Nerve injury had a marked effect on gene expression in both cell types, detectable even at whole transcriptome level via principal component analysis (Fig. 4B). Differential expression analysis using the algorithm DESeq2 (Love et al., 2014) revealed that PSNL induced 1171 upregulated and 1368 downregulated genes in fibroblasts at adjusted p < 0.05, once a stringent expression cut-off was applied (Supplementary Table 5). Similarly, 1073 genes were up- and 496 genes downregulated in mural cells. Regulation of the latter was more prominent, with 958 genes significantly upregulated more than eightfold, while for fibroblasts this was limited to 159 (Fig. 4C and D). Amongst the genes more highly expressed with injury were known, and putative, pro-algesic mediators, like Il6, Ccl2, Lif, cardiotrophin like cytokine factor 1 (Clcf1), osteopontin (Spp1) and matrix metalloproteinase 9 (Mmp9). Il6, Lif and Clcf1 are all upstream of glycoprotein 130 receptor signalling, which has been previously involved in neuropathic pain (Kalpachidou et al., 2022).

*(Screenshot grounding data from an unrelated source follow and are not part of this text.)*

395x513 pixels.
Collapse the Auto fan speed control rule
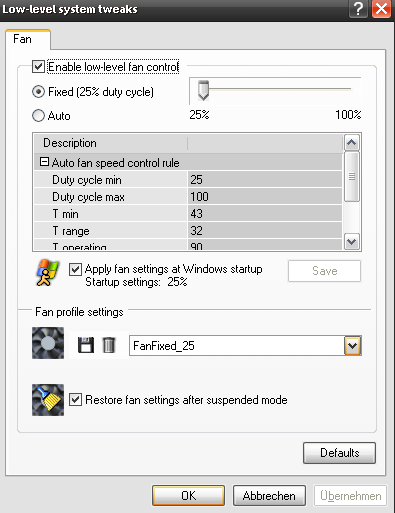(x=44, y=162)
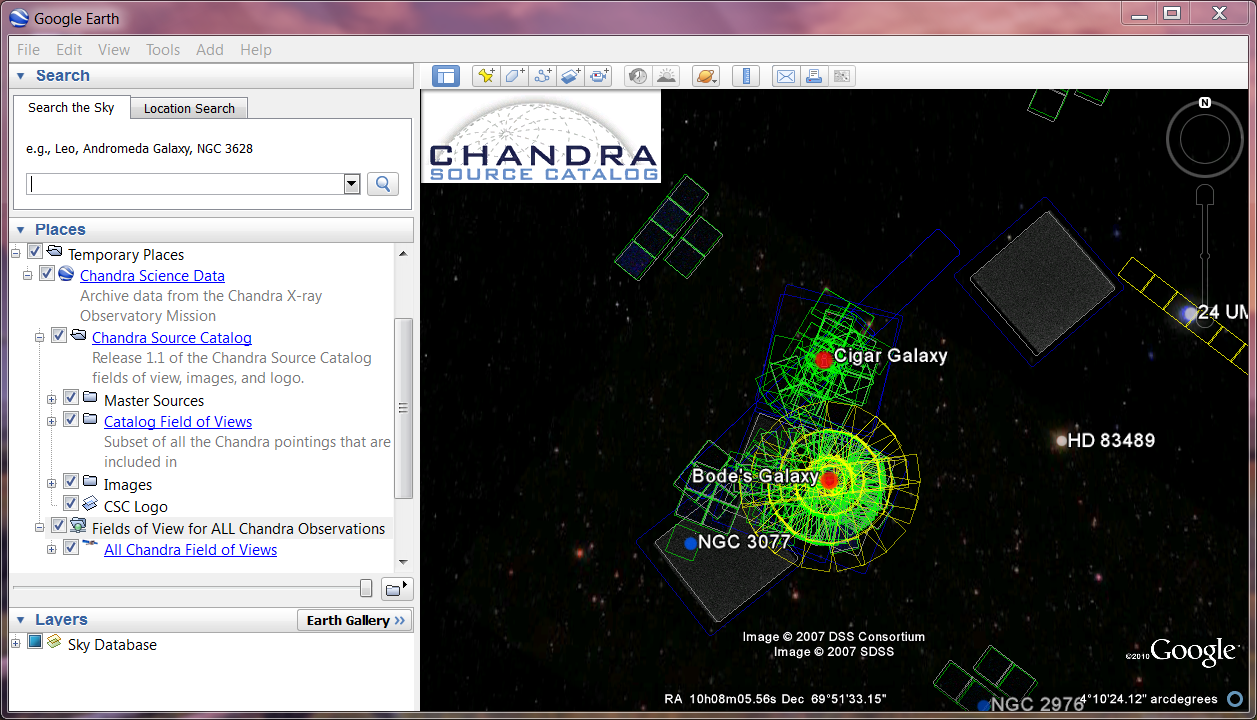1257x720 pixels.
Task: Open the historical imagery clock icon
Action: [637, 76]
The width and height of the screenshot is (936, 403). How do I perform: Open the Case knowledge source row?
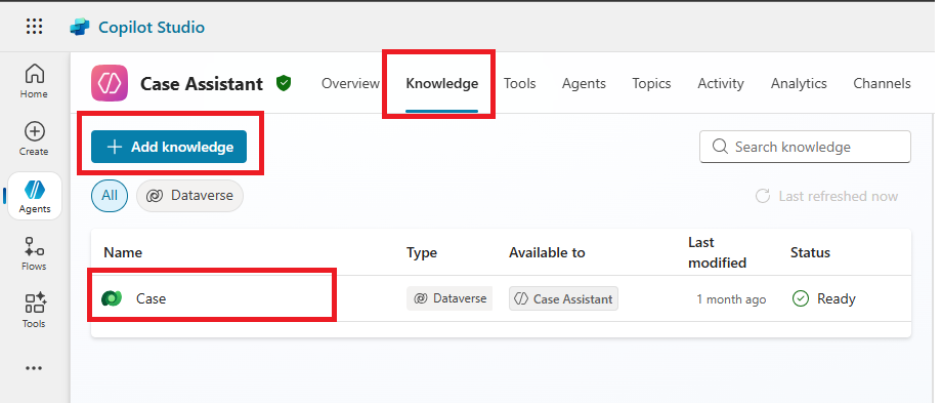(152, 298)
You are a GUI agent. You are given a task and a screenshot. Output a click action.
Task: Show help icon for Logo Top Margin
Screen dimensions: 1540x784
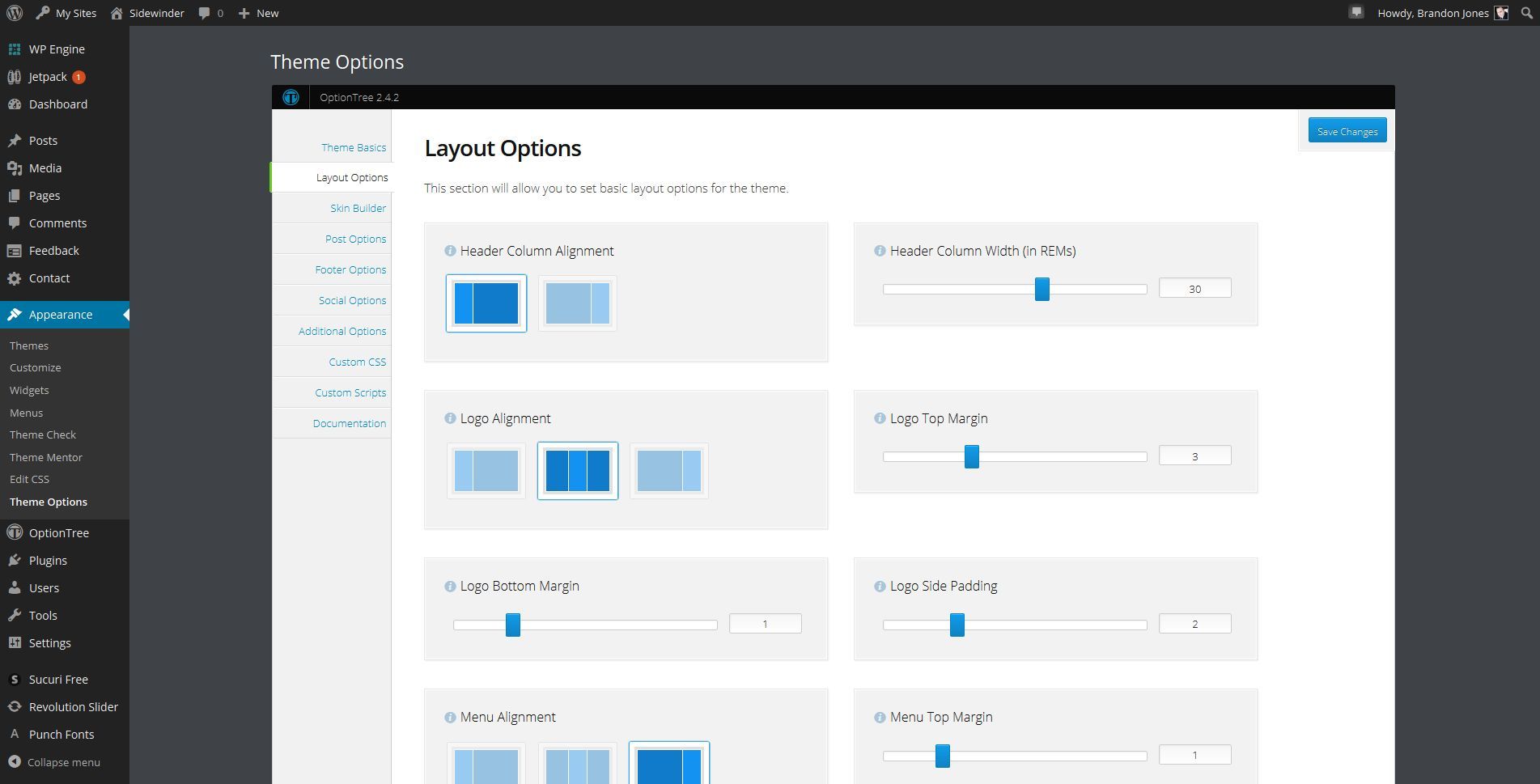pyautogui.click(x=880, y=418)
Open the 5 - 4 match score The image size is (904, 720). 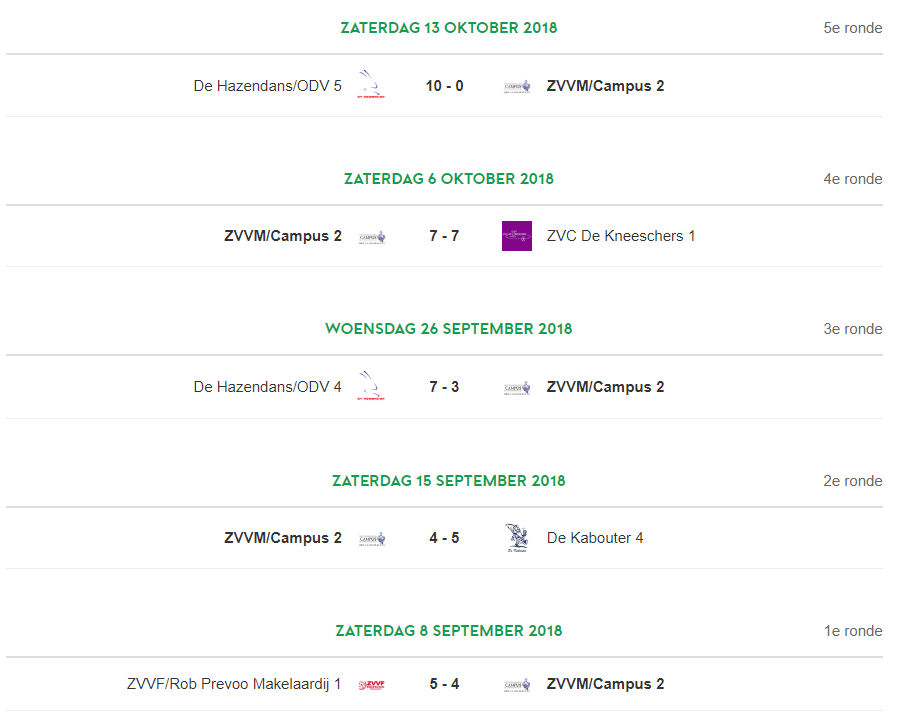[x=445, y=684]
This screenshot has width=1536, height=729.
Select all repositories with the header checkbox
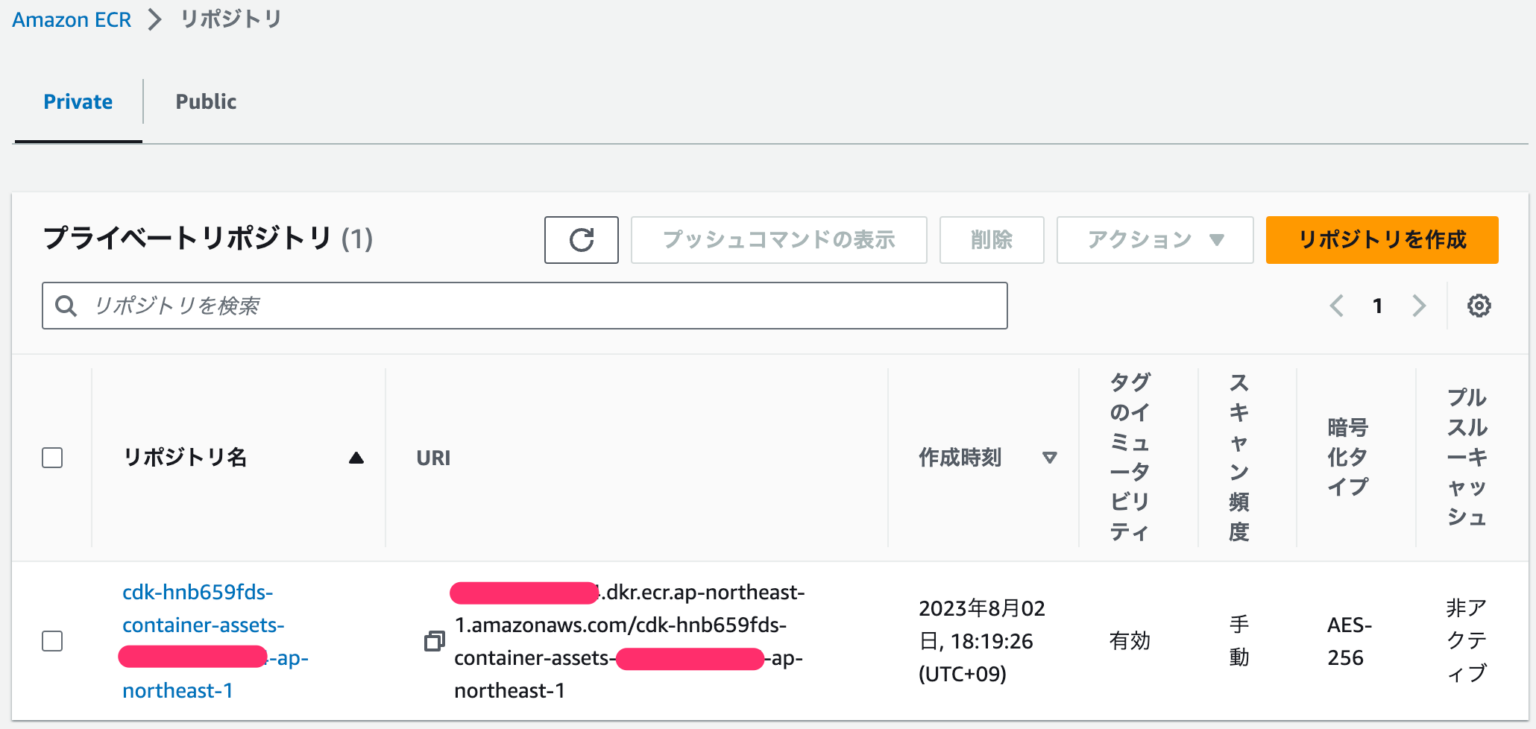pos(51,457)
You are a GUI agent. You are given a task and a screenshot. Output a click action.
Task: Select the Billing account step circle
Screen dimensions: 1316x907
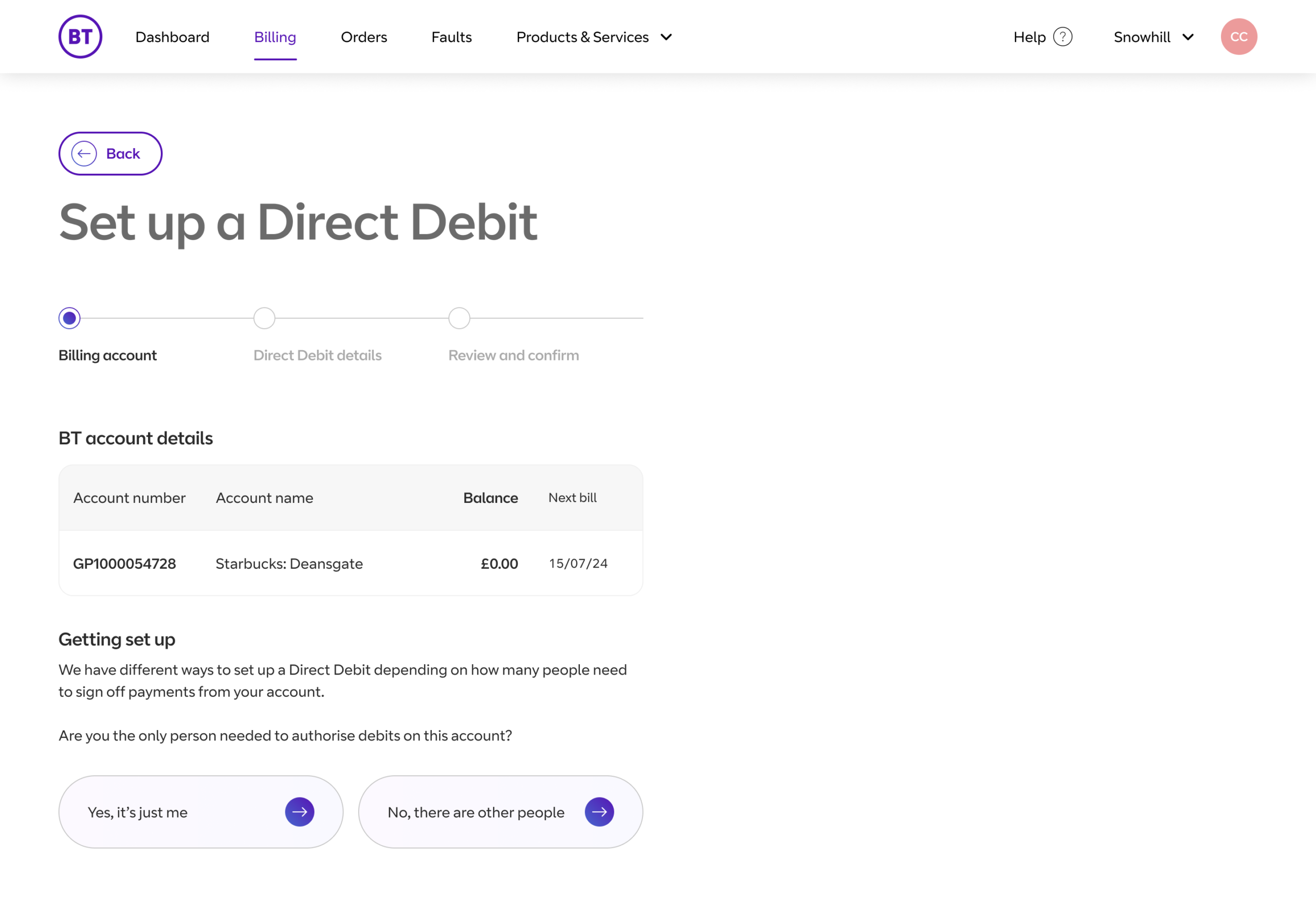pyautogui.click(x=69, y=318)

Ligand-receptor analysis was performed against a mouse dataset, containing gene expression levels of different sensory neuron sub-populations pre- and post-spared nerve injury (Renthal et al., 2020). Results suggested that both nerve fibroblasts and mural cells have the potential to communicate with sensory neuron sub-populations through a variety of pathways, with extracellular matrix interactions, cytokines, growth factors and cell adhesion molecules particularly over-represented (Fig. 4E, Supplementary Table 6 & Supplementary R-Notebook 4). Of particular interest, it appears that gene regulation after nerve injury enables significantly more ligand-receptor interactions between mural cells and sensory neurons (p = 0.0000056); this is true across sensory neuron subtypes (Supplementary R-Notebook 4). Known and putative pro-algesic mediators once again stood out, with Il6, Lif, and Clcf1 enriched in mural cells upon PSNL and able to bind sensory neurons directly (Fig. 4F). In addition to this more formal analysis, we also derived known ligand-receptor pairs for all genes that were significantly (adj.p < 0.05) up- or down-regulated in mural cells and fibroblasts (Supplementary Table 7). For these, we chose our ligand-receptor pairs based on expression of corresponding receptors in published human post-mortem sensory neuron RNA sequencing datasets (Jung et al., 2023; Nguyen et al., 2021). This was to enhance the translational relevance of our findings. Once again, we identified very similar pairings that included Il6, Lif, Clcf1 and Ccl2. Thus, our results were in agreement across species and across two independent ligand-receptor databases (Massenet-Regad and Soumelis, 2024; Shao et al., 2020).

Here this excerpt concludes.